WHAT IS REQUIRED: Count the lines in the listing below that contain the word "particular", with case counting, and give only the number.
[[ RECORD SET, beginning ]]
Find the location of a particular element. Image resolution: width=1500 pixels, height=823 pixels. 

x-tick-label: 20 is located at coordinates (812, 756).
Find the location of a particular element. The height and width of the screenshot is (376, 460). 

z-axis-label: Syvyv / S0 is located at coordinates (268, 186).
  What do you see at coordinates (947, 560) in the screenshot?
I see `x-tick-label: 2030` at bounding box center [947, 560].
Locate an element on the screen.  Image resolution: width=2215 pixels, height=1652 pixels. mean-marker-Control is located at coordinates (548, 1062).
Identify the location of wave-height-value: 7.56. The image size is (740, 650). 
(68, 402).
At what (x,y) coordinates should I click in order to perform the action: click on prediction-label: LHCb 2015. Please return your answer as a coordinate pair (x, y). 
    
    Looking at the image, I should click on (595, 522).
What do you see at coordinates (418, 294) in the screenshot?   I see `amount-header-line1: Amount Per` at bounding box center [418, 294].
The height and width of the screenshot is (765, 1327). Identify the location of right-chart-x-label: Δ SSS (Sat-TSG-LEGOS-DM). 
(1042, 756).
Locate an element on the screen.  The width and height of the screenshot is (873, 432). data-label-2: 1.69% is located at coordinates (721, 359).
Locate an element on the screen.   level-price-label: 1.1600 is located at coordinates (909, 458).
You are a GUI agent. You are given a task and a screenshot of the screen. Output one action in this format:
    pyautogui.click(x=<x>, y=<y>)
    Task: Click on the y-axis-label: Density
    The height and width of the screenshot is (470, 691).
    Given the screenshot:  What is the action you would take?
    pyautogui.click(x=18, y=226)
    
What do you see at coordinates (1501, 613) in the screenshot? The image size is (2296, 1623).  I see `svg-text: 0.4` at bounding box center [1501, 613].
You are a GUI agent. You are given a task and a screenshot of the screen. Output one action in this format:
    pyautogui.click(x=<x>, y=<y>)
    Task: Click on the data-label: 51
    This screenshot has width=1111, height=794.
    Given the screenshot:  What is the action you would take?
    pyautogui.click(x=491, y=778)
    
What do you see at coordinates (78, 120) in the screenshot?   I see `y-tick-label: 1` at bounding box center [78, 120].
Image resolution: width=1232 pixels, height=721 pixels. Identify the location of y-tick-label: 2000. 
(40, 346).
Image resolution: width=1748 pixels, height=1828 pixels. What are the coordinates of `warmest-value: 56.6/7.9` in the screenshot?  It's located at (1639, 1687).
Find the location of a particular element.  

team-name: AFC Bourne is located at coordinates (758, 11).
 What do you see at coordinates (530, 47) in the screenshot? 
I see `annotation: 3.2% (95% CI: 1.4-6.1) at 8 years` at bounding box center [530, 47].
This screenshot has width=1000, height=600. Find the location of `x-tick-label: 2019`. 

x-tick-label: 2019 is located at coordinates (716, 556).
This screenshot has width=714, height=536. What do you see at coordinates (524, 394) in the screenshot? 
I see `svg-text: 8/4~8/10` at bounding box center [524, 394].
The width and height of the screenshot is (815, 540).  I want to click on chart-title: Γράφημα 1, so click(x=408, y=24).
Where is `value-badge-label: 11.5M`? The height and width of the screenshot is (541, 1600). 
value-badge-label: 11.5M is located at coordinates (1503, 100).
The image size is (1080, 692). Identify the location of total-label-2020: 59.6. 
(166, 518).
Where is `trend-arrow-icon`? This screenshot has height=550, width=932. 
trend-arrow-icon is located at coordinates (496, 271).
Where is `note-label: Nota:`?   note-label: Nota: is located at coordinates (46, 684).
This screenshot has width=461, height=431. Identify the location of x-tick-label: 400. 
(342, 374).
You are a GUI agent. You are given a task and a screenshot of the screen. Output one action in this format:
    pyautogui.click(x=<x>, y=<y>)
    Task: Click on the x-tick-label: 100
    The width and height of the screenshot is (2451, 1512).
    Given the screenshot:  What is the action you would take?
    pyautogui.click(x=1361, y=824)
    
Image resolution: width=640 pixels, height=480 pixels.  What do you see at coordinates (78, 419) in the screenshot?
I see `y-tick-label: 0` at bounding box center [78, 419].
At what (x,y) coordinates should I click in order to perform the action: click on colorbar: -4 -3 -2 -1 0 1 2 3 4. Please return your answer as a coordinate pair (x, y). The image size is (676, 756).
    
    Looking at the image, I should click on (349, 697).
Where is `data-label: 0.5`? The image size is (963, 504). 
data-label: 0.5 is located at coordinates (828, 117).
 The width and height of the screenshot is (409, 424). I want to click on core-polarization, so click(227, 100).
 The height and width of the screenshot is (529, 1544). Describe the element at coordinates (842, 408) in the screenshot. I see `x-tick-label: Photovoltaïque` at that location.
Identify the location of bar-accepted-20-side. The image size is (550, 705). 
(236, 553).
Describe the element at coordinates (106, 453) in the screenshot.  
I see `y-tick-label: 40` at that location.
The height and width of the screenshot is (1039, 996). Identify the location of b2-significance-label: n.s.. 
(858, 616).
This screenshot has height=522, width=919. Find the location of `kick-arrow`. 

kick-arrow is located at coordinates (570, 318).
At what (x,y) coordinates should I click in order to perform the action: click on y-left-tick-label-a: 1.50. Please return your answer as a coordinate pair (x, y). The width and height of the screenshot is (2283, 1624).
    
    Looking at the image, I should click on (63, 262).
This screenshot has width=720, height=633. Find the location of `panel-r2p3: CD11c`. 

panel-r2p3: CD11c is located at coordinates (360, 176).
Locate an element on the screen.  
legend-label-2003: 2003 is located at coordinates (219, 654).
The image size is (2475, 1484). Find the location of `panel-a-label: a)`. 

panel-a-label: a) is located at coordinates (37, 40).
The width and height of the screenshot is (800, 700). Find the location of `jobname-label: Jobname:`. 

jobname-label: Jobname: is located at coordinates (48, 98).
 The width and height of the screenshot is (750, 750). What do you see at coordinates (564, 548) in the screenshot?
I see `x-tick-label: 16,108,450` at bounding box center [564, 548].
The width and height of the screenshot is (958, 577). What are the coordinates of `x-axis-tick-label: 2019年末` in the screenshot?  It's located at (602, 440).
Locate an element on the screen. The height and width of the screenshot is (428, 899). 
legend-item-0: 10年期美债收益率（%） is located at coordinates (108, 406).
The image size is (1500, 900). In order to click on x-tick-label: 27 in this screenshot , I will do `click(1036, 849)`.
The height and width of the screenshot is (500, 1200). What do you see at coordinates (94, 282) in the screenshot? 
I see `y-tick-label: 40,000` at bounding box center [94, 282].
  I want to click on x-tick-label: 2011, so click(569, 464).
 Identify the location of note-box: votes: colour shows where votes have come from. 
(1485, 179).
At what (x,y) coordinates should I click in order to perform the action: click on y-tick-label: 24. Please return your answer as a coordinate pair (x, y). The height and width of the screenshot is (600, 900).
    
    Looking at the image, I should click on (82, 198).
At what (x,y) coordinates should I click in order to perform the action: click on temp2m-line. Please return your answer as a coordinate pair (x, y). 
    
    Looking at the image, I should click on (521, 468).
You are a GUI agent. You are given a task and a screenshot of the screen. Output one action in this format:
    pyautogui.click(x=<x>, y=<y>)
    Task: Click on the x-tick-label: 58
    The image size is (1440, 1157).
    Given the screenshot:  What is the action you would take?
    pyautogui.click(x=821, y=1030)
[[ RECORD SET, end ]]
EXERCISE OUTPUT: 3